Nebivolol wird nach oraler Einnahme unabhängig von den Mahlzeiten schnell absorbiert. Der Metabolismus erfolg hepatisch über CYP2D6-Isoenzyme. Aufgrund des phänotypisch vorkommenden genetischen Polymorphismus dieser Enzymgruppe sind einige Menschen sog. "extensive metabolizers" - ca. 90% der europäischen Bevölkerung, andere hingegen "poor metabolizers" - ca. 10% der europäischen Bevölkerung und erfordern in einigen Fällen eine Dosisanpassung. Die orale Bioverfügbarkeit variiert je nach Geschwindigkeit des Metabolismus zwischen 12% und 96%.

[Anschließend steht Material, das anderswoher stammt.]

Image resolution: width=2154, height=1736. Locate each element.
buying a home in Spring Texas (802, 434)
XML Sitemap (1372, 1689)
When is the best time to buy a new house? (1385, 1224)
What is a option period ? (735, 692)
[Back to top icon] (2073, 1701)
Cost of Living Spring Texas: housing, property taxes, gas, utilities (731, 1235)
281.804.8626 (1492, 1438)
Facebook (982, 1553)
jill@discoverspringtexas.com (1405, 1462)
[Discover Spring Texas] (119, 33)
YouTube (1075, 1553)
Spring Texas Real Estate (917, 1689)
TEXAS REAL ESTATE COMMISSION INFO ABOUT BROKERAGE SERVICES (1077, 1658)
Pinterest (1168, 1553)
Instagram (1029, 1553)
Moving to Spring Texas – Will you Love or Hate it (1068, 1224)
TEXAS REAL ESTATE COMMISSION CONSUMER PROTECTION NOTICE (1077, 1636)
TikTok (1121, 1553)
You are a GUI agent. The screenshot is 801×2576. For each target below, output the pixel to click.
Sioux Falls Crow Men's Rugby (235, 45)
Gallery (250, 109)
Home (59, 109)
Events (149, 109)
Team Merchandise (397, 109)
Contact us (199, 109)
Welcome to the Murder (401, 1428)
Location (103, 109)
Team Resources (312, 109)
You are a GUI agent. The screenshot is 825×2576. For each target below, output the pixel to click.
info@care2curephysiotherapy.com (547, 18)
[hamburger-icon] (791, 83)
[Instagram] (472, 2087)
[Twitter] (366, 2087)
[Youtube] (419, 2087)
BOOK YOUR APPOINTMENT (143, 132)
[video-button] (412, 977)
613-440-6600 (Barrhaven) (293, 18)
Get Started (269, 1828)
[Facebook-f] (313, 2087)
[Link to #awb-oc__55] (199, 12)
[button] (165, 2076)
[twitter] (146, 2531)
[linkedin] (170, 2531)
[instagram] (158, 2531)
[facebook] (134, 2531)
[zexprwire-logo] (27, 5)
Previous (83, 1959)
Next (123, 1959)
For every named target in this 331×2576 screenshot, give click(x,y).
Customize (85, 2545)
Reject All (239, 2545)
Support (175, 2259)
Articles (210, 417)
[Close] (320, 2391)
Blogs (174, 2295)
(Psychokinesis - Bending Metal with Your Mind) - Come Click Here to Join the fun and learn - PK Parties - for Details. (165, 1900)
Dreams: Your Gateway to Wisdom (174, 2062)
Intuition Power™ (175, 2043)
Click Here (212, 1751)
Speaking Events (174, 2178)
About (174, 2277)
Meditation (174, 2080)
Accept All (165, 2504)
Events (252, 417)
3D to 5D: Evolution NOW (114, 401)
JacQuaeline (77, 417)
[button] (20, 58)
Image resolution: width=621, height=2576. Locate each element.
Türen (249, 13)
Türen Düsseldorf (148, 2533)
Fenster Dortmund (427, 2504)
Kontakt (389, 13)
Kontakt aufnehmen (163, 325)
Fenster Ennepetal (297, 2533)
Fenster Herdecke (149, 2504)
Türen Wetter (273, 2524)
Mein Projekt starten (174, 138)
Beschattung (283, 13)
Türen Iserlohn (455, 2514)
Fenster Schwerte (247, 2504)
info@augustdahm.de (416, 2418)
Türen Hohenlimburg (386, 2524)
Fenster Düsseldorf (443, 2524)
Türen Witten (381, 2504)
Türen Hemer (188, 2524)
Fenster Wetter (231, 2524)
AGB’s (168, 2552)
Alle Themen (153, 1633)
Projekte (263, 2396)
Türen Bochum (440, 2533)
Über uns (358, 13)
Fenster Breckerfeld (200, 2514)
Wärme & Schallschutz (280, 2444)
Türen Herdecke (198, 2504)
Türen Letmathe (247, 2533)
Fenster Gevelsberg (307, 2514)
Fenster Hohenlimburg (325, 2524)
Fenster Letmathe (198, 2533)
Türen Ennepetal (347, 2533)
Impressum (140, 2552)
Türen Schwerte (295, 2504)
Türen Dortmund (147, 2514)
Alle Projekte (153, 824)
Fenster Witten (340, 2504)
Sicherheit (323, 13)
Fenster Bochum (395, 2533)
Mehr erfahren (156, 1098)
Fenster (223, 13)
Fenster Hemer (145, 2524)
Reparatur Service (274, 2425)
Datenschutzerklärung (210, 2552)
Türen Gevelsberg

Renal werden maximal 0,5 der Gesamtdosis ausgeschieden. Nicht desto trotz sollte die Nebivololdosis bei Niereninsuffizienz 2,5 mg nicht überschreiten. Eine Nebivololtherapie bei Leberinsuffizienz ist wegen nicht vorhandener Studienlage zunächst als kontraindiziert einzustufen.

6 Nebenwirkungen

7 Wechselwirkungen

Pharmakokinetische Wechselwirkungen bestehen vor allem Wirkstoffen, die ebefalls über CYP2D6-Isoenzyme metabolisiert werden und die Aktivität dieser Enzyme via Inhibition oder Induktion beeinflussen.

Vorsicht ist geboten bei gleichzeitiger Gabe von negativ-inotropen und negativ-chronotrop Substanzen wie Verapamil und Diltiazem.